Search the records for "agent". Report every line where it occurs.

### Data for the task
········

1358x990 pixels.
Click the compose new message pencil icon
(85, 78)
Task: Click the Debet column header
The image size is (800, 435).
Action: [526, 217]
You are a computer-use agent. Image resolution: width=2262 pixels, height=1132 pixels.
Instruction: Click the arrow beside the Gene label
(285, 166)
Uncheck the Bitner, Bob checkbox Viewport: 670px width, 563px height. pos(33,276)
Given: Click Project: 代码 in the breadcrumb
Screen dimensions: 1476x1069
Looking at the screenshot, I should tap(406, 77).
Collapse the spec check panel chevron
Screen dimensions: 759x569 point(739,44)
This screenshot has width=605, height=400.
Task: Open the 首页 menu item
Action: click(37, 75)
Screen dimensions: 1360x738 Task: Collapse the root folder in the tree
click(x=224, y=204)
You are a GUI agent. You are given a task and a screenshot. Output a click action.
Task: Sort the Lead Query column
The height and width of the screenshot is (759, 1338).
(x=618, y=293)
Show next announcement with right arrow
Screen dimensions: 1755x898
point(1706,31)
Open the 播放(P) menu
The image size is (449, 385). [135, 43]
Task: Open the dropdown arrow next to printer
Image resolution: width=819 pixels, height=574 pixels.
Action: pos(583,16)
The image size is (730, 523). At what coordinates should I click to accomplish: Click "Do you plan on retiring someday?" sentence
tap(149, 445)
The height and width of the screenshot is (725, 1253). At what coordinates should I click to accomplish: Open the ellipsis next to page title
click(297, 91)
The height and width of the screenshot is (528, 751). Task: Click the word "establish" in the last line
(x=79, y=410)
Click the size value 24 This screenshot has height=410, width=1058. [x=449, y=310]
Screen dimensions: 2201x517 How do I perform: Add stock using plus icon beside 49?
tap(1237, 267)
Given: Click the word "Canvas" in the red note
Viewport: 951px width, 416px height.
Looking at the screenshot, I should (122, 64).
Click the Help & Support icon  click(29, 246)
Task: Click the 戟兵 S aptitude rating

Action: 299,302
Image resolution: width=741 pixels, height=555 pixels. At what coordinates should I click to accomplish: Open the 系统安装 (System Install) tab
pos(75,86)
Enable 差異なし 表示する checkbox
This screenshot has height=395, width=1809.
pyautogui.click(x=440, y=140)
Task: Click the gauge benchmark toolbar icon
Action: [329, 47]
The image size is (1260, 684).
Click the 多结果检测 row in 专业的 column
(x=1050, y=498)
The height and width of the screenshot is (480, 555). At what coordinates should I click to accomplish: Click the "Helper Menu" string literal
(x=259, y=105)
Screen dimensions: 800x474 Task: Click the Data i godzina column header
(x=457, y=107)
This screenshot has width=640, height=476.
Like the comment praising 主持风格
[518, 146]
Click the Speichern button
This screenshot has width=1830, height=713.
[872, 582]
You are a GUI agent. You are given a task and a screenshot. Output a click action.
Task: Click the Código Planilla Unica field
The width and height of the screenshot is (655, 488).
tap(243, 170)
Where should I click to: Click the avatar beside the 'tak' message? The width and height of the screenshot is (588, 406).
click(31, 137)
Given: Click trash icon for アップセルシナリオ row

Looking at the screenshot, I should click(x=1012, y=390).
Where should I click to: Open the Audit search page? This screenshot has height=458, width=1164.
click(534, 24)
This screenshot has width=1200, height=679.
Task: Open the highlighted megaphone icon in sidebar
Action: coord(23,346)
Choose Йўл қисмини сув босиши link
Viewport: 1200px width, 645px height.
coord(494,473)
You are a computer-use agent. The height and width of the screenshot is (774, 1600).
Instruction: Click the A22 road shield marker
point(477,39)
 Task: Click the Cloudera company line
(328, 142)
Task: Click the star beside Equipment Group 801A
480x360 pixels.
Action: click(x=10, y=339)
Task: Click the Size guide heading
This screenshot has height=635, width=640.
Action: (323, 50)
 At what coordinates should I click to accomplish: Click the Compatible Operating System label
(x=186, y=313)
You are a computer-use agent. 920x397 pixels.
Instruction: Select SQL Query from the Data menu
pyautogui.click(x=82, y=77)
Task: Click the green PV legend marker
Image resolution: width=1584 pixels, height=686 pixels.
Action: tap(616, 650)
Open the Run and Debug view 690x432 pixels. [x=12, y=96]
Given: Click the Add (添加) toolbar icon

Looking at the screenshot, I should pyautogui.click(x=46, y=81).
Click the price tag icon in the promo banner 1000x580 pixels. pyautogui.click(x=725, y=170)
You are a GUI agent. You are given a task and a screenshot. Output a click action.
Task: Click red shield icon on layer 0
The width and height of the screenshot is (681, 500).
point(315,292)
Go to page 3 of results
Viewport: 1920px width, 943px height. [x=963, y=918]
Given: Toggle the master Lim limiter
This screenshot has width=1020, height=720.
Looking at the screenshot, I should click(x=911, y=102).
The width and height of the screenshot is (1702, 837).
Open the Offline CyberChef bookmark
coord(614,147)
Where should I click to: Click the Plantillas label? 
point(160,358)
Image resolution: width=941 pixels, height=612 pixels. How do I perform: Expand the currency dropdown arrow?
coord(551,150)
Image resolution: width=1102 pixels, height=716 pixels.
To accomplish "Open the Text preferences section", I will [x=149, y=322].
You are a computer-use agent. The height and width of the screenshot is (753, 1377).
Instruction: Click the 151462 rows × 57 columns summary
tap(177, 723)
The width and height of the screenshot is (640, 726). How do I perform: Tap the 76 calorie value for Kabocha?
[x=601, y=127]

········

### Task output
You are a computer-use agent. Image resolution: width=2262 pixels, height=1132 pixels.
You are a GUI agent. You are given a task and a screenshot. Output a click action.
You are a GUI agent. You are given a task and a screenshot. Output a click action.
You are a computer-use agent. The height and width of the screenshot is (774, 1600).
You are a computer-use agent. 920x397 pixels.
You are a GUI agent. You are given a task and a screenshot. Output a click action.
You are a computer-use agent. The height and width of the screenshot is (753, 1377).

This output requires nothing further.